Pioneer to incorporate DVD+RW support


— 12:00 AM on May 19, 2003

Sorry folks, the decongestants coursing through my system and fogging my brain preclude a clever headline. Nonetheless, I felt compelled to report on the latest twist in the strange DVD recordable format war. News.com is reporting that Pioneer's next-generation drive, the DVR-A06, will include support for the DVD+RW format, which includes both DVD+RW and DVD+R media. The drive will bow in June for a retail price of $329.

This, people, is A Big Deal. Pioneer has been the champion of the DVD-R/RW format since before DVD+RW drives were even available. Pioneer has manufactured the DVD-R/RW drives that went into Apple computers as the SuperDrive and into Sony VAIO desktops, as well, not to mention Pioneer's own DVR-A0x series of add-on drives available through retail, of which the DVR-A06 is the latest generation.

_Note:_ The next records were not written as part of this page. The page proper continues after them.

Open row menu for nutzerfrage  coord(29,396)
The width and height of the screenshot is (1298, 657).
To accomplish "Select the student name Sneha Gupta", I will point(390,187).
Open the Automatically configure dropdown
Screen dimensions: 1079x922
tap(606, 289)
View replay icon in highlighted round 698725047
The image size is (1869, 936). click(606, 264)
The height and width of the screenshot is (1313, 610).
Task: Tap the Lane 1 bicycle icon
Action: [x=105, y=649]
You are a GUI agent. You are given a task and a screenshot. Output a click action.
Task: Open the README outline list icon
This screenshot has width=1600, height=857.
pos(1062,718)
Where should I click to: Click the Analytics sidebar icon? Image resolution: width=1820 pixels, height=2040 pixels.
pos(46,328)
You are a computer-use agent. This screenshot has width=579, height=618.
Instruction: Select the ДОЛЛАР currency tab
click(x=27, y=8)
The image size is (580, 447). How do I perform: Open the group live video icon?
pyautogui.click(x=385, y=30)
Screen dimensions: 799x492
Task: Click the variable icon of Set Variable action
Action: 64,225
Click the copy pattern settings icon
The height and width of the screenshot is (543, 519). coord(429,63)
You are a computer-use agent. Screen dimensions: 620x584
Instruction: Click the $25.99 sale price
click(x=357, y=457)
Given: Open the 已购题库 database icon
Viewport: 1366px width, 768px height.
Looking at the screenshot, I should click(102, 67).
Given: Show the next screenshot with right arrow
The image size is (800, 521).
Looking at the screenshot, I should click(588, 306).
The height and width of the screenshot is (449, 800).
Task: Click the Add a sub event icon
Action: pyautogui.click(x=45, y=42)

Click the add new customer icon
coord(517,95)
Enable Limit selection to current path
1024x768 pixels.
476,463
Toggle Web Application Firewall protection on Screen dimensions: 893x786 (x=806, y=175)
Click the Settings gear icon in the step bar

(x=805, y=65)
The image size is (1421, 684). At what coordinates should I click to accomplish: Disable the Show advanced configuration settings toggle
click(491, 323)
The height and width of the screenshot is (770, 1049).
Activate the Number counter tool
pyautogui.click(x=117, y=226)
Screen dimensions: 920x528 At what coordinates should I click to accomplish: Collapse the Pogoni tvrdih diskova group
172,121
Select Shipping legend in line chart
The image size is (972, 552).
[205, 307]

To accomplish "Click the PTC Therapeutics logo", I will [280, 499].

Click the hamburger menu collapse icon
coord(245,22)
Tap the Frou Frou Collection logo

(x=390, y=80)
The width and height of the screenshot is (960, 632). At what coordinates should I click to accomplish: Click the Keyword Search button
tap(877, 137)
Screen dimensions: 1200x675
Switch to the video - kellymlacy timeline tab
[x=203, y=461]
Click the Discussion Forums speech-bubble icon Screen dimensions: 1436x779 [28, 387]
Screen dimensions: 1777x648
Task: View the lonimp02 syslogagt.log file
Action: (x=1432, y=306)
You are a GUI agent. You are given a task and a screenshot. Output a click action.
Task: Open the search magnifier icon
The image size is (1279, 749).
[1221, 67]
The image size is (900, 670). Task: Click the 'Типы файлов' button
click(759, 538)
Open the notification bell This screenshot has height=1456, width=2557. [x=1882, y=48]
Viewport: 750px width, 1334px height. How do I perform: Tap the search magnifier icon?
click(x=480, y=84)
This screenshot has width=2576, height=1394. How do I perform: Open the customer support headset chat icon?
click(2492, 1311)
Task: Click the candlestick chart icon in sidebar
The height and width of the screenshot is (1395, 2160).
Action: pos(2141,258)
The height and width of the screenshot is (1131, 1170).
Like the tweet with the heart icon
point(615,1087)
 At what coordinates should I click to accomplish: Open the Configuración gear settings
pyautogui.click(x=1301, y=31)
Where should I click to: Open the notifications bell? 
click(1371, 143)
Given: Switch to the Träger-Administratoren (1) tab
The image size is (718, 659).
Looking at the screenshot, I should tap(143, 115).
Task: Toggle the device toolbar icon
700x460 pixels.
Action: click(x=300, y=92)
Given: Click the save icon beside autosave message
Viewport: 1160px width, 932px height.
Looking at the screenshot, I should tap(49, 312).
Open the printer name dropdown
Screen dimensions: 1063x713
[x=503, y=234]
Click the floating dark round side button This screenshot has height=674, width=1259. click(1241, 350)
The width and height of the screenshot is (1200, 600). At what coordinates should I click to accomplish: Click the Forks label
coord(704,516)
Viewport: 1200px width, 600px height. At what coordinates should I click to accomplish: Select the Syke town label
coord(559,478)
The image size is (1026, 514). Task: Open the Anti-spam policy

Meanwhile, the DVD+RW format has been taken up by Dell, HP, and Verbatim, among others. Then, as if things weren't clear as mud already, Sony introduced its DRU-500A combo drive which will record to both DVD-R/RW and DVD+R/RW media. Now it seems Pioneer is following the same path.

So where does this leave the recordable DVD format war? Good question. As I noted earlier this month, it's more of a spat than anything, since at worst consumers will have a drive that will read and write one recordable format but will only read the other. With Sony and Pioneer producing combo drives like the DRU-500A and the DVR-A06, even that relatively minor issue becomes less likely.

Still, if I had to venture a guess, I'd say this move means good things for the DVD+R/RW format in the long term. Why? Because Pioneer was one of the major manufacturers of drives that only supported DVD-R/RW. If integrators who were using Pioneer drives in their products (such as Apple) switch to the DVR-A06, you're looking at more dual-format drives at the expense of DVD-R/RW-only drives. Meanwhile, manufacturers such as HP and Dell will likely continue to ship drives that only support DVD+R/RW. Over the long term, that means a larger percentage of drives supporting DVD+R/RW and a smaller percentage supporting DVD-R/RW.

Of course, that's just idle speculation; I stopped trying to actually predict this stuff a while ago. Basically, every time I think the recordable DVD situation can't get any stranger, the market proves me wrong, and this development is no exception.